Un peu à l'écart des vestiges d'habitat, deux fosses à pierres chauffées et une fosse riche en résidus de combustion ont été découvertes dans le lit abandonnée et comblé d'un ancien chenal (domaine B). Les trois fosses sont disposées en enfilade. Les deux premières, d'une taille d'environ 250 cm de long pour 80 à 100 cm de large, ont des parois fortement rubéfiées. Un lit de grands charbons en tapisse le fond. Les charbons sont recouverts d'une quantité de pierres calcaires portant les traces d'un intense passage au feu. La convergence des données situe leur utilisation entre le Ha B2 et Ha B3, et indique une possible contemporanéité avec les périodes d'habitat figurées par les ensembles d'alignements 1 et 7 et les alignements 5 et 6.

Le présent volume a également fourni l'occasion d'enrichir les données disponibles pour un horizon Bz C et Bz D précédemment décrit (CAJ 22, chap. 10). Grâce à l'avancement des études, cet horizon, repéré essentiellement dans les couches de comblement des chenaux (domaines B et D) et de manière très localisée dans une zone dite " archaïque " de la plaine (domaine A), a pu être complété par l'identification au Bronze moyen à récent d'un nouveau lot de céramiques. La majorité d'entre elles prend place dans la partie ouest du domaine A, où ont également été repérés les plus anciens habitats du Bronze final.

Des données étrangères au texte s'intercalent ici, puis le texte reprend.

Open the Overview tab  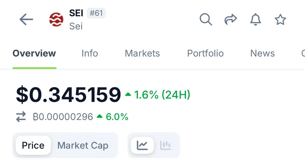(x=34, y=53)
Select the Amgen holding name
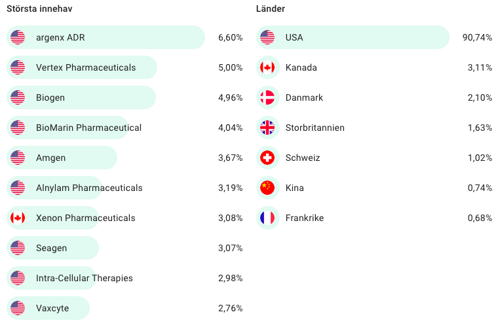This screenshot has height=327, width=500. (x=51, y=158)
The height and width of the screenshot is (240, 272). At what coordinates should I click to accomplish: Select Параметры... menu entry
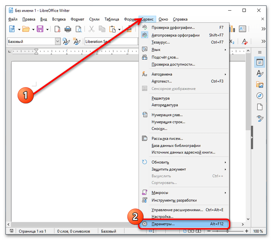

Elles font par contre totalement défaut de la zone centrale du site qui ne sera investie qu'à partir de la seconde moitié du Ha B. Il est donc tout à fait probable que les premiers défrichements ont porté sur la partie ouest du domaine A et que, dans la continuité des occupations du Bronze moyen/Bronze récent, les plus anciens habitats du Bronze final y ont pris place.

Notons, enfin, que toutes les occupations domestiques identifiées sont postérieures aux sépultures à incinération établies dans la partie nord-est du site durant le Ha B1 ancien (1050-1000 av. J.-C ; CAJ 23, à paraître). Malgré la présence d'éléments épars de cette période sur le site, l'habitat contemporain de la nécropole n'y a pas été repéré. Il devait se trouver hors de la zone fouillée.